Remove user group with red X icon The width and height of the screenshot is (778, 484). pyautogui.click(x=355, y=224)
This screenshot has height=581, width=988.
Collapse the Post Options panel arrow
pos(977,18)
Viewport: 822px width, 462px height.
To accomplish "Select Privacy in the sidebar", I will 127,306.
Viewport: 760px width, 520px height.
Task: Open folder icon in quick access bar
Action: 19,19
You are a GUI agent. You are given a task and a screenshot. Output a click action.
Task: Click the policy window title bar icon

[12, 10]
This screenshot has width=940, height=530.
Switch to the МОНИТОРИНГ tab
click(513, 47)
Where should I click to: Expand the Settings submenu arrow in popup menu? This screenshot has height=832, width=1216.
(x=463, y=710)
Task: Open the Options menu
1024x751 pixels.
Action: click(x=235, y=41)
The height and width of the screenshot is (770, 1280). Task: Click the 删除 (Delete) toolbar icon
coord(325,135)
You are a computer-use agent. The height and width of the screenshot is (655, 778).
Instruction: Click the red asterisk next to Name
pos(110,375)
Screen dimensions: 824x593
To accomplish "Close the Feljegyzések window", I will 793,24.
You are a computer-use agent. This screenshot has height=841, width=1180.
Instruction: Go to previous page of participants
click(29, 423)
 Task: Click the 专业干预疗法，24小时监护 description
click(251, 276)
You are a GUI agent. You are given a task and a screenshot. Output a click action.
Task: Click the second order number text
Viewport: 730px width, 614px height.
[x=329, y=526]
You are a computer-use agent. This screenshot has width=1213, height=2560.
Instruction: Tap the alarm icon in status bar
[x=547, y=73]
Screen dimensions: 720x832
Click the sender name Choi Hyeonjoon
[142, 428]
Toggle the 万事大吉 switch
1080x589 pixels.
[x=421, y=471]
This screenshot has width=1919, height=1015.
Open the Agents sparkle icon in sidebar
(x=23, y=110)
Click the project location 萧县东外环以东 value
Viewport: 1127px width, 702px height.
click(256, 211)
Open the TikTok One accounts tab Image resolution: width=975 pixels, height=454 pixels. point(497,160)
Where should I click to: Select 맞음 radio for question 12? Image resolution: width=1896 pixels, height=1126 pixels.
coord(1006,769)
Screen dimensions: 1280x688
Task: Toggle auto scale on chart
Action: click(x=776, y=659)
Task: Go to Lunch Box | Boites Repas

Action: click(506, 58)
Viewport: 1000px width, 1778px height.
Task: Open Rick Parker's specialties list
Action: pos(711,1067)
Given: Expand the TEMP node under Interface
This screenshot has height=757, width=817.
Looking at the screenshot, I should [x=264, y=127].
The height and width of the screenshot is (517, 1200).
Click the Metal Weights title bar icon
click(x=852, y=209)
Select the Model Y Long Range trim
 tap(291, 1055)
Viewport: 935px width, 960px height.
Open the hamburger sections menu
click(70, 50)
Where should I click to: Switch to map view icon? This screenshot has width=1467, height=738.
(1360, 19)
##############################
Problem details: Return only this span, exactly: the line that contains "Given: Expand the TEMP node under Interface" and all lines after it to the end of the records.

Reply to the task:
Given: Expand the TEMP node under Interface
This screenshot has height=757, width=817.
Looking at the screenshot, I should [x=264, y=127].
The height and width of the screenshot is (517, 1200).
Click the Metal Weights title bar icon
click(x=852, y=209)
Select the Model Y Long Range trim
 tap(291, 1055)
Viewport: 935px width, 960px height.
Open the hamburger sections menu
click(70, 50)
Where should I click to: Switch to map view icon? This screenshot has width=1467, height=738.
(1360, 19)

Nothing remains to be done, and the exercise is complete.